EXERCISE DESCRIPTION: Using the material below, return exactly the lines between the one holding "Task: Open the WordPress logo menu" and the one holding "Task: Click Fill", inclusive, and no others.

DATA UNDER STUDY:
= = =

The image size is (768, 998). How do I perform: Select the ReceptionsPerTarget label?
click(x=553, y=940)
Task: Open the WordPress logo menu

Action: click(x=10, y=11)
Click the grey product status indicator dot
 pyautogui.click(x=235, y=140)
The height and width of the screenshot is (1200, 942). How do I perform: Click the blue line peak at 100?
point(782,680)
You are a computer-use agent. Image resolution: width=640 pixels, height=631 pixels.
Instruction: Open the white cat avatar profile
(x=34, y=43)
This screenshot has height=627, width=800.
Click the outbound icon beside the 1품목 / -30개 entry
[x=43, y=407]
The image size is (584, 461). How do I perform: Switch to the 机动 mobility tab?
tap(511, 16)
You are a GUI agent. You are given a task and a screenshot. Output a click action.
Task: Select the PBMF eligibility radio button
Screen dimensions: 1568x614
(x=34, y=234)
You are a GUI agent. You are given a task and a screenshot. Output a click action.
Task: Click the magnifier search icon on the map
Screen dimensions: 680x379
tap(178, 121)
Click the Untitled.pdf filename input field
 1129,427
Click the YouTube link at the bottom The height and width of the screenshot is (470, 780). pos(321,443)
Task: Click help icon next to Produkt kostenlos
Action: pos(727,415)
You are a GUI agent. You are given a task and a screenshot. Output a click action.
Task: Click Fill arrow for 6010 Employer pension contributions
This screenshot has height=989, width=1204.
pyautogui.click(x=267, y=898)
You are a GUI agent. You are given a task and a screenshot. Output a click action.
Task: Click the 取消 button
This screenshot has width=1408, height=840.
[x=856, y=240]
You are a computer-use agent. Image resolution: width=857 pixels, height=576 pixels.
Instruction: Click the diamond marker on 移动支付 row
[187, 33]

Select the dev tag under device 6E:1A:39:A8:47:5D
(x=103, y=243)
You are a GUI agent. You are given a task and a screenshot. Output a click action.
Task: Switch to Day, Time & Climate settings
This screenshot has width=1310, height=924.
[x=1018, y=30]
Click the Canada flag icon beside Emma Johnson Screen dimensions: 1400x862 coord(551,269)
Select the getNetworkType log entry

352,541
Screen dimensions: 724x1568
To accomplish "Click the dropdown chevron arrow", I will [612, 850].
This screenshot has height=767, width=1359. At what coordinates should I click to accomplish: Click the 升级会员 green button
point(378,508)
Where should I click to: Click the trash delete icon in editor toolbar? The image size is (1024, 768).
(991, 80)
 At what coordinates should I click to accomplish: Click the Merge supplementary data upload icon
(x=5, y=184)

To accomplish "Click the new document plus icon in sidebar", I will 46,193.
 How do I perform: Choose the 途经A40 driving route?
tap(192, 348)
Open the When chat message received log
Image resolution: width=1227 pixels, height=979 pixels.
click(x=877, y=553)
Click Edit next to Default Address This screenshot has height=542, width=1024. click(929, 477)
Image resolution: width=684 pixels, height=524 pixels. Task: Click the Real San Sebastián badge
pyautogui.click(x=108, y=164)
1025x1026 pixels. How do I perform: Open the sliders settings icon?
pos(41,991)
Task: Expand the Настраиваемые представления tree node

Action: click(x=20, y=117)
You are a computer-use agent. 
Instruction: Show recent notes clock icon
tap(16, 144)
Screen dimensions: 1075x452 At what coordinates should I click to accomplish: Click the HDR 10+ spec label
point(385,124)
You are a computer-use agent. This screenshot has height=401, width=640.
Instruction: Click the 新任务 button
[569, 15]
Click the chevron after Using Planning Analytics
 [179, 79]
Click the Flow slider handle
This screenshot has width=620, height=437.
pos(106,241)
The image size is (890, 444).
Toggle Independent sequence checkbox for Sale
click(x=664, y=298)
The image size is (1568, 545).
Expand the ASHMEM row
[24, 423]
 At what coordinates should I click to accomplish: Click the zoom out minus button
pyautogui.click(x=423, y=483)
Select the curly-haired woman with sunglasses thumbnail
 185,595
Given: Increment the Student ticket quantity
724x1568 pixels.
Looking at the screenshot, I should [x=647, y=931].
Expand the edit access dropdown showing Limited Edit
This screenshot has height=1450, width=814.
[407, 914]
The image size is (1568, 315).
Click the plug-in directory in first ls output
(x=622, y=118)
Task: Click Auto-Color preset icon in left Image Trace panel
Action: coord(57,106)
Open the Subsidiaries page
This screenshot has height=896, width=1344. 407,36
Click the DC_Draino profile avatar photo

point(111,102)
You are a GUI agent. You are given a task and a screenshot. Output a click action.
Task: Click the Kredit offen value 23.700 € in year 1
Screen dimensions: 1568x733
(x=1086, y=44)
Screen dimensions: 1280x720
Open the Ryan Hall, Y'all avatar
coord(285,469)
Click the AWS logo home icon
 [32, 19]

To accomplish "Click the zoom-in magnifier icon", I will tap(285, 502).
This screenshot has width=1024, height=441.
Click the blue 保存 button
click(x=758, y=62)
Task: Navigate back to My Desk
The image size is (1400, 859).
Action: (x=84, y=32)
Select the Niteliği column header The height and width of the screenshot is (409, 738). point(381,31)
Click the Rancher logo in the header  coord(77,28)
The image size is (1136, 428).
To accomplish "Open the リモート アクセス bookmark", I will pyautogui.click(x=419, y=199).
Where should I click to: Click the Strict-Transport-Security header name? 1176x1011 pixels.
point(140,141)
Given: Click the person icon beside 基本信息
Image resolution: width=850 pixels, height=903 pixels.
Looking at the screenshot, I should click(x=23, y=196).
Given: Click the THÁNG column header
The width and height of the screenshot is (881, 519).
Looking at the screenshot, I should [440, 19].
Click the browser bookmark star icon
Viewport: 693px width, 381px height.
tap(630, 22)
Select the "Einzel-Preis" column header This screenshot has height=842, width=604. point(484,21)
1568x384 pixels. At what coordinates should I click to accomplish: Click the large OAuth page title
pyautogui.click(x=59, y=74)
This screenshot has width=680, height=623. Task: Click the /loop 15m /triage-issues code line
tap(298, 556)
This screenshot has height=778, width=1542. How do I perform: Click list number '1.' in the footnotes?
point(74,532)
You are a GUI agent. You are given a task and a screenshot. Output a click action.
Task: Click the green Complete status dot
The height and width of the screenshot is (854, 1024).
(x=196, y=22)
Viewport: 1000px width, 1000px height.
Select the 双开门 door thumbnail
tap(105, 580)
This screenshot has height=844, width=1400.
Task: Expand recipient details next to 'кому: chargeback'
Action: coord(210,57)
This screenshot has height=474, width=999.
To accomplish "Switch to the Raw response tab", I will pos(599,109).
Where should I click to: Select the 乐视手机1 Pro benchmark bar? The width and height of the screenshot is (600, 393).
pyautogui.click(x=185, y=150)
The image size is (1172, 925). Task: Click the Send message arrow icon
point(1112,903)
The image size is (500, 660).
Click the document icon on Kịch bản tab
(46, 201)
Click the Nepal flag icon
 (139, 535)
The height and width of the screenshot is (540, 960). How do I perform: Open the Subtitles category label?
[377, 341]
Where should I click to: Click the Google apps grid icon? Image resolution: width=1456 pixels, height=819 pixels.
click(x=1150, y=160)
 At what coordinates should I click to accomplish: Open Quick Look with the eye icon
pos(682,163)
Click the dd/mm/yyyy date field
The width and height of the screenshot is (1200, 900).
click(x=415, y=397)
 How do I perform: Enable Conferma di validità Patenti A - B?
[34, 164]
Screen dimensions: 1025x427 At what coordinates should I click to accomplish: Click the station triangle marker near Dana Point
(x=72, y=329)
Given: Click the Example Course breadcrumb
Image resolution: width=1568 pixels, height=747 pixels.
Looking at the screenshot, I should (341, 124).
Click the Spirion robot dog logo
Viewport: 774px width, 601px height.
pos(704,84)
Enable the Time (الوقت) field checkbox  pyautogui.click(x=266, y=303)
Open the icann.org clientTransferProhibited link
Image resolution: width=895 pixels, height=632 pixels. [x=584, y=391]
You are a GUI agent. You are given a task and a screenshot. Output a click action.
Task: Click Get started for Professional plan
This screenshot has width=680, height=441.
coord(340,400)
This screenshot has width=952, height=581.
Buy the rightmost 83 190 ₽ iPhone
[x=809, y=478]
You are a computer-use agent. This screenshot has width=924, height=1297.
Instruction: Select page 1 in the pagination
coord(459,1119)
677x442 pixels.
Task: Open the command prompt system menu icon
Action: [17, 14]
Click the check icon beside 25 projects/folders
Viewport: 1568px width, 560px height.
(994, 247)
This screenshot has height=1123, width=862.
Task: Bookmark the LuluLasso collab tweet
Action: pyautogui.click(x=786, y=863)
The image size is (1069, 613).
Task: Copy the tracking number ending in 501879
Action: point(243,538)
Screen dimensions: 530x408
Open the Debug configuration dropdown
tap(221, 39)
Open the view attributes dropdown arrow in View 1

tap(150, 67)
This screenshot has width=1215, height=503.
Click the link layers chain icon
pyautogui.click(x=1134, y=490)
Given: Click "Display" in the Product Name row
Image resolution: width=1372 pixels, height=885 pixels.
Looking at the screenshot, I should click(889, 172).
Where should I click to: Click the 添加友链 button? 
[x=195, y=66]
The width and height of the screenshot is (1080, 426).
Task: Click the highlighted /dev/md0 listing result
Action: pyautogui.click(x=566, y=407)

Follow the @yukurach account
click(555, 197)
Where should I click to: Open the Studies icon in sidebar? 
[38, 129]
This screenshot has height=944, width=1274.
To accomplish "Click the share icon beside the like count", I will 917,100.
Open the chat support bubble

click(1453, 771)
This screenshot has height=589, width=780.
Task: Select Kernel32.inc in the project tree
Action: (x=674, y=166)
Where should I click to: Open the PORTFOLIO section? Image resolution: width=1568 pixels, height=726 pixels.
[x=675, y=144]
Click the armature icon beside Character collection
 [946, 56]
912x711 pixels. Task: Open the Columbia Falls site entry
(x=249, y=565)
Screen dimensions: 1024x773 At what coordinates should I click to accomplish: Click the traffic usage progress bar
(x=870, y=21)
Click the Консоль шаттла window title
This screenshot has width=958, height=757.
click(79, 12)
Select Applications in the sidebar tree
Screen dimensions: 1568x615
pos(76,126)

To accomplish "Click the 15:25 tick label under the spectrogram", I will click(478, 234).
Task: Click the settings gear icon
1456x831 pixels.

= = =

COMPLETED TASK:
Task: Open the WordPress logo menu

Action: click(x=10, y=11)
Click the grey product status indicator dot
 pyautogui.click(x=235, y=140)
The height and width of the screenshot is (1200, 942). How do I perform: Click the blue line peak at 100?
point(782,680)
You are a computer-use agent. Image resolution: width=640 pixels, height=631 pixels.
Instruction: Open the white cat avatar profile
(x=34, y=43)
This screenshot has height=627, width=800.
Click the outbound icon beside the 1품목 / -30개 entry
[x=43, y=407]
The image size is (584, 461). How do I perform: Switch to the 机动 mobility tab?
tap(511, 16)
You are a GUI agent. You are given a task and a screenshot. Output a click action.
Task: Select the PBMF eligibility radio button
Screen dimensions: 1568x614
(x=34, y=234)
You are a GUI agent. You are given a task and a screenshot. Output a click action.
Task: Click the magnifier search icon on the map
Screen dimensions: 680x379
tap(178, 121)
Click the Untitled.pdf filename input field
 1129,427
Click the YouTube link at the bottom The height and width of the screenshot is (470, 780). pos(321,443)
Task: Click help icon next to Produkt kostenlos
Action: pos(727,415)
You are a GUI agent. You are given a task and a screenshot. Output a click action.
Task: Click Fill arrow for 6010 Employer pension contributions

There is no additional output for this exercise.